A gestão interina do governo do Rio de Janeiro, sob comando de Ricardo Couto, intensificou um processo de reestruturação administrativa que já resultou na exoneração de 1.419 servidores em 38 dias. As medidas começaram em 24 de março e fazem parte de auditorias internas que seguem em curso e podem gerar novas demissões.
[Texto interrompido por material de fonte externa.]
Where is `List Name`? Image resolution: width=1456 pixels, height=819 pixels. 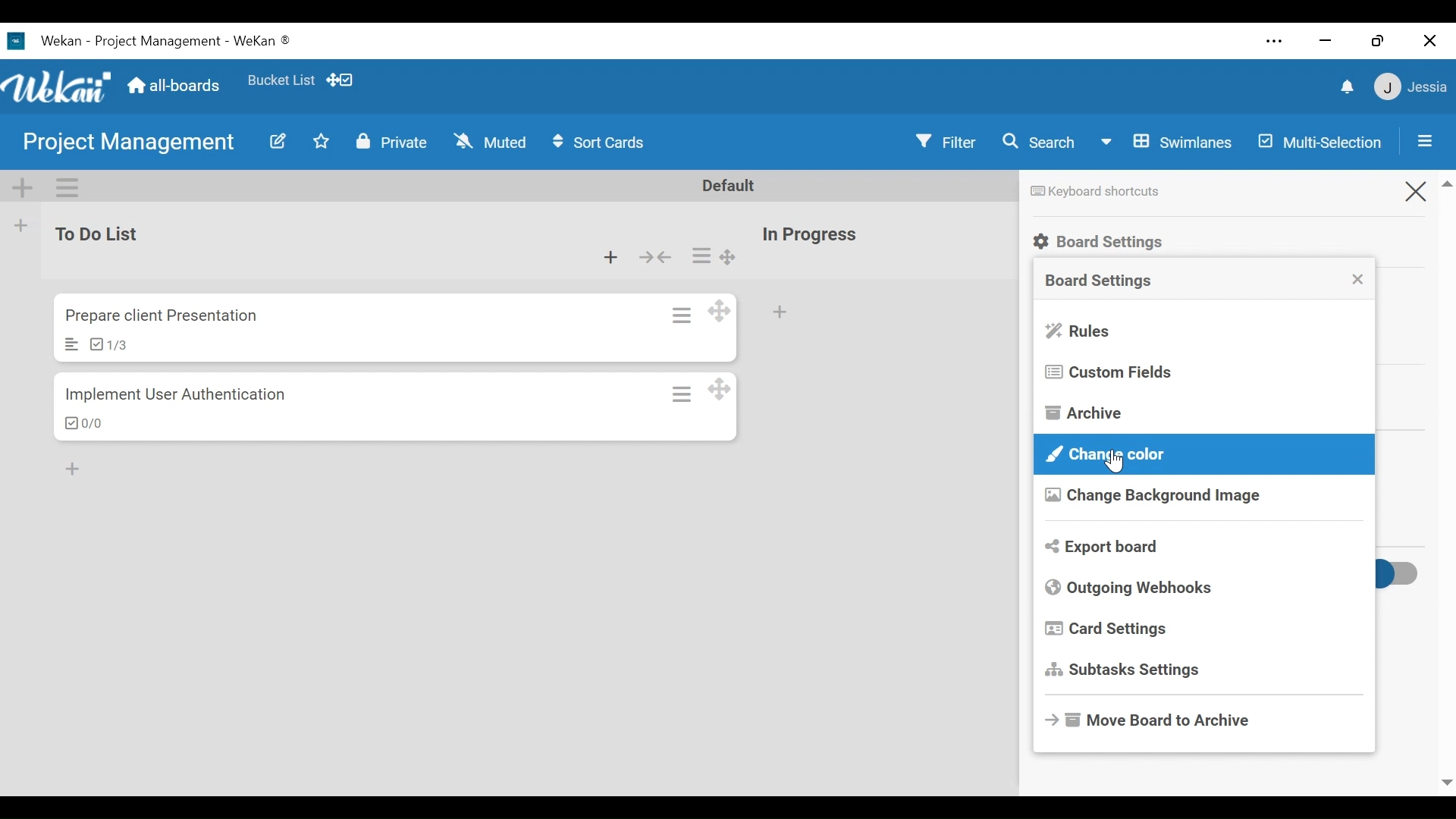 List Name is located at coordinates (103, 234).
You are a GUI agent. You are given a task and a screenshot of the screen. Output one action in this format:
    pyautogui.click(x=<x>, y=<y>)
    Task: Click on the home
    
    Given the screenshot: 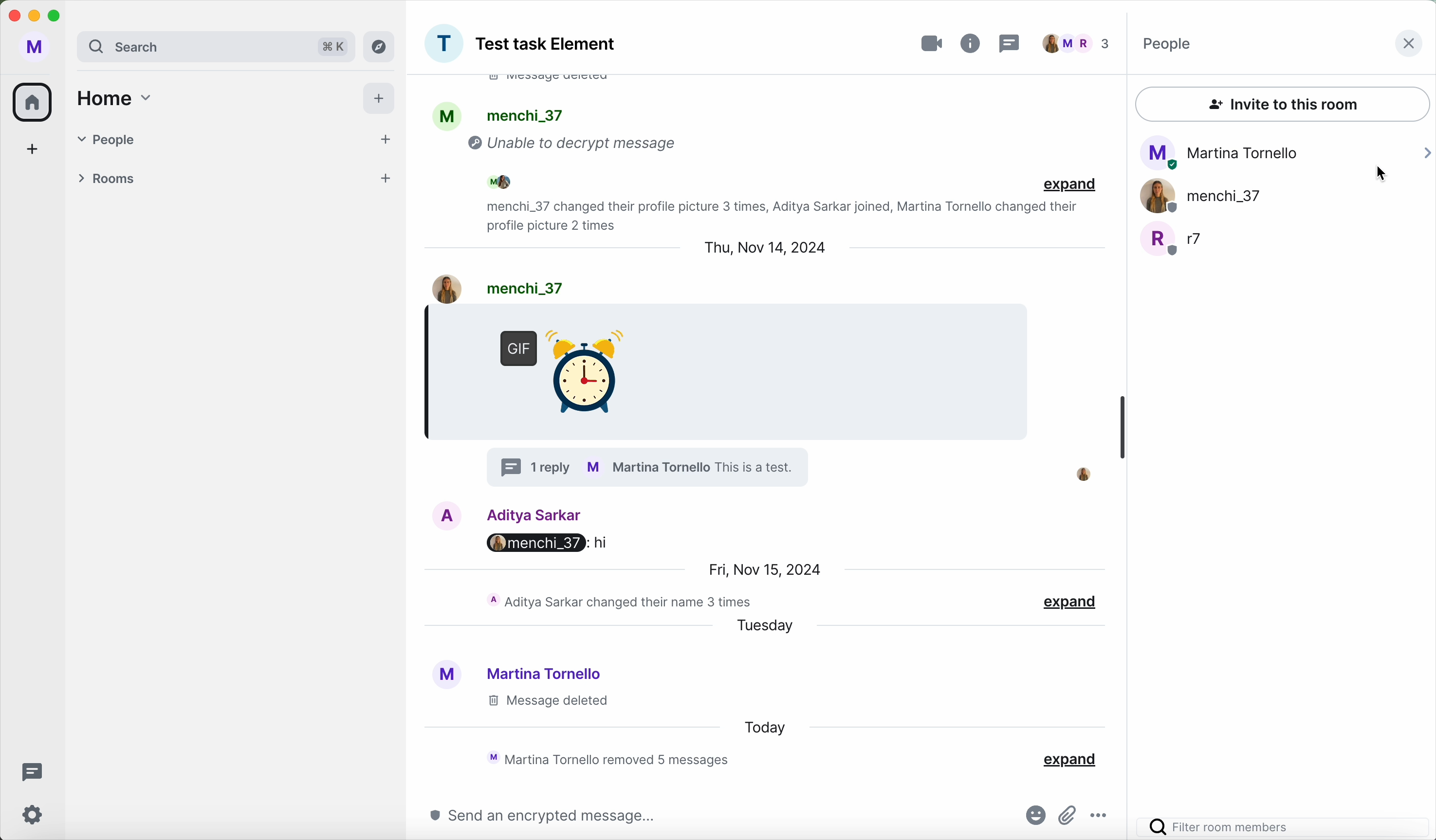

A iniciativa alcança diferentes áreas da máquina pública, incluindo órgãos da administração direta e indireta, como autarquias e estatais. As análises estão sendo conduzidas, principalmente, pelas secretarias da Casa Civil e de Governo, com foco na revisão de contratos, nomeações e estruturas administrativas.
Na publicação mais recente do Diário Oficial, divulgada nesta quinta-feira (30), constam 58 novas exonerações. Entre os nomes, está o de Renato Jordão, que deixou a presidência do Instituto do Ambiente, substituído por Denise Marçal. No Rioprevidência, foram desligados Raphael Gomes, da gerência de tesouraria, e Luiz Henrique Ampuero, da gerência de administração.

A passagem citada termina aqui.